Birlik çağrısı da yapılan bildirgede "Tüm Kurdistani güçler işgale karşı pozisyon almalı ve direnişçilerin etrafında en üst düzeyde ulusal ve yurtsever bir savunma zırhı örmelidir” denildi.

Ulusal birlik çağrısı

Bildirgenin sonuç kısmında, şöyle denildi:

"* Türk devleti, bu saldırı ve baskılarla Kurdistan halkının tüm kazanımlarını yok etmek ve Kürt halkını soykırımdan geçirmek istemektedir. Toplantı katılımcıları olarak Türk devletinin bu vahşi tutumuna karşı hassas yaklaşıyoruz, bu saldırıya tüm imkanlarımızla karşı çıkıyor ve Kurdistan Savunma Güçleri'nin yanında yerimizi alıyoruz.

 * Kurdistanlıların iç birliğinin olmaması, Kurdistan'ın kazanımlarının savunulmasını zayıflatmakta ve düşmanların önünü açmaktadır. Bu, en son Kerkûk, Xaneqîn ve Şengal’in işgalinde görüldü. Ancak iç ittifak, düşman saldırılarını kırarak zaferin önünü açıyor, ki bu Kobanê’nin savunulmasında ve zaferinde de görüldü. Toplantı, iç birliği varlık yokluk şartı olarak görüyor ve ulusal birliğin güçlendirilmesi çağrısını yineliyor.

 * Kurdistan'da ve yurt dışında Kurdistan Savunma Güçlerine güçlü destek verilmeli, Kobanê’yi savunma ruhuyla Türk devletini Başûrê Kurdistan'a yönelik işgali durdurulmalıdır. Bu amaçla bağlantılı olarak yurt içinde ve yurt dışında güçlü birliğe, ulusallığa ve yurtseverliğe dayalı bir diplomasi çalışması yapılmalıdır.
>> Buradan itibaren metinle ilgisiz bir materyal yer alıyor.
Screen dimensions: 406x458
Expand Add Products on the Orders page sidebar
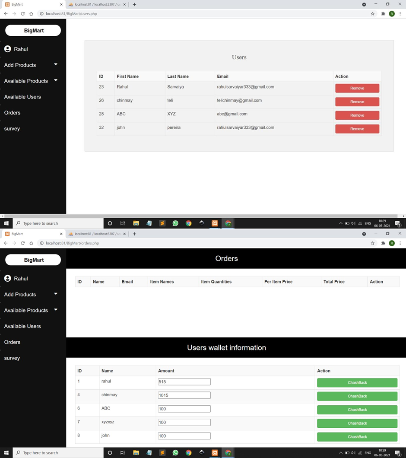[x=55, y=294]
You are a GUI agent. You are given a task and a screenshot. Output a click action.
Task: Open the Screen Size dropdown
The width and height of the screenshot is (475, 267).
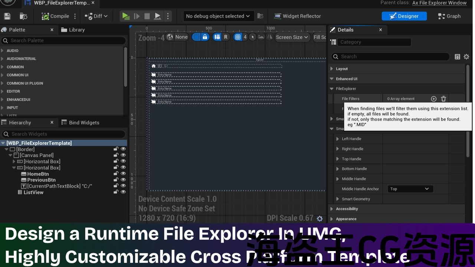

* İçinde bulunduğumuz süreç, kitlesel soykırım saldırılarına karşı her yerde topyekun bir direniş göstermemiz, seferberlik ruhuyla hareket etmemiz gereken bir süreçtir. Toplantı, Türk devletinin işgal saldırılarına karşı Kurdistanlıları gece gündüz her türlü çalışma ve eylem ve etkinliklerde yer almaya, direniş güçlerinin yanında yer almaya ve her yerde topyekûn direnişi yükseltmeye çağırıyor.
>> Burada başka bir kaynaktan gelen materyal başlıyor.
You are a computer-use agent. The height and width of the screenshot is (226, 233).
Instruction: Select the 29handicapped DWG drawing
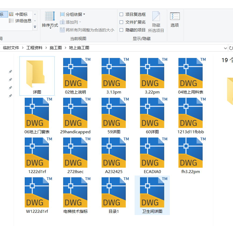pos(75,112)
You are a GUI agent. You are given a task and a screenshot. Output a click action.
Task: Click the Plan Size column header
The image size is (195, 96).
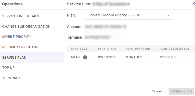click(x=79, y=49)
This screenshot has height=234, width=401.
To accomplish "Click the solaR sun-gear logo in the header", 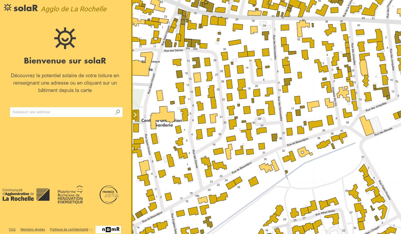I will [x=8, y=8].
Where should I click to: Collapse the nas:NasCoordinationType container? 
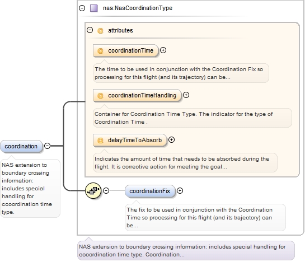(x=82, y=8)
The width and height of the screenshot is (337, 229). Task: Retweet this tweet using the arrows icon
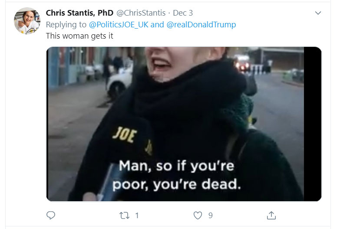coord(124,215)
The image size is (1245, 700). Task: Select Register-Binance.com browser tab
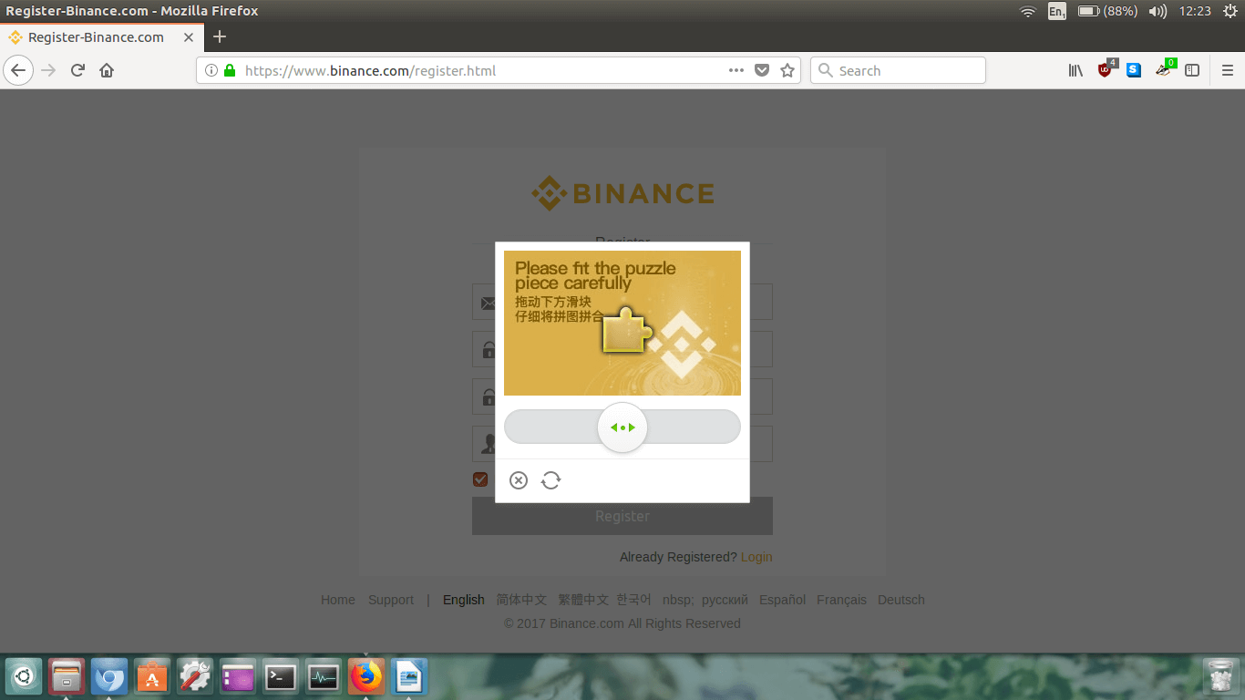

* Toplantı, Kurdistan Bölgesi Parlamento Başkanlığına, hükümetine, Kurdistani parti ve kurumlara ve tüm bölge halkına Türk devletinin bu işgal saldırılarına karşı çıkma ve Türk ordu güçlerini Başûrê Kurdistan’dan çıkarma çağrısında bulunmaktadır.

 * Toplantı, Irak federal devletine Türk devleti ile işbirliği yapmaması, Saddam döneminde Türkiye ile yapılan sınır geçiş anlaşmalarının iptal edilmesi, Türk devletinin Başûrê Kurdistan'ı işgal saldırısına itiraz etmesi, Irak hava sahasını Türk devletinin savaş uçakları için yasaklaması, Türk devleti güçlerinin Irak federal devleti sınırlarından çıkması için pratik tedbirler alması çağrısında bulunmaktadır.

 * Toplantı, Arap Devletler Birliği'ne, Türk devletinin Kurdistan'ın güneyindeki işgal saldırılarına karşı tavır alma ve protesto etme çağrısında bulunmaktadır.

 * Toplantı, Birleşmiş Milletler, Avrupa Birliği ve ilgili tüm güçleri, Türk devletinin Kürt halkına yönelik saldırılarına karşı sessiz kalmamaya ve tavır almaya çağırmaktadır.

 * Toplantı, Kürt halkının dostlarına ve genel olarak demokratik ve vicdan sahibi dünyaya çağrıda bulunuyor ve diyor ki; 'Kobanê, Efrîn, Girê Spî ve Serêkaniyê savaşlarında iyi bir tutum sergilediniz, umuyoruz ki bu tavrınızı bu savaşa karşı da sergilersiniz. Kürt halkının dayanışmanıza ihtiyacı var.'

* Toplantı, Kurdistanlılar ve Kurdistan dostlarına Türkiye ile ekonomik işlem yapmamalarını, Türk turizmini boykot etmelerini talep etmektedir.

 * Bizler, bu toplantıda hazır bulunan kişi ve temsilciler olarak Türk devletinin işgal saldırılarına karşı tavır alıyor ve Kurdistan Savunma Güçlerine desteğimizi yineliyor ve diyoruz ki; 'Metîna, Zap ve Avaşîn alanlarını savunmak, Kurdistan’ı savunmaktır. Biz bütün imkanlarımızla bu direnişe sahip çıkacağız.  Ayrıca tüm Kurdistani partiler, örgütler, kurumlar, şahsiyetlerden ve tüm Kurdistan halkından da aynı tutumu sergilemelerini istiyoruz."